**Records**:

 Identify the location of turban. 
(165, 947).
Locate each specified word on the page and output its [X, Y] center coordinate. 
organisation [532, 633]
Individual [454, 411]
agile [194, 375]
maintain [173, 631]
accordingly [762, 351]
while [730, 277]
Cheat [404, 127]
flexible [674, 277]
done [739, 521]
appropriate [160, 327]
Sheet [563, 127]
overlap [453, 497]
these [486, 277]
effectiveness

**Work required**:
Quote the lines of the listing exactly, from the line containing "accordingly [762, 351]" through the end of the listing.

**Output of the task**:
accordingly [762, 351]
while [730, 277]
Cheat [404, 127]
flexible [674, 277]
done [739, 521]
appropriate [160, 327]
Sheet [563, 127]
overlap [453, 497]
these [486, 277]
effectiveness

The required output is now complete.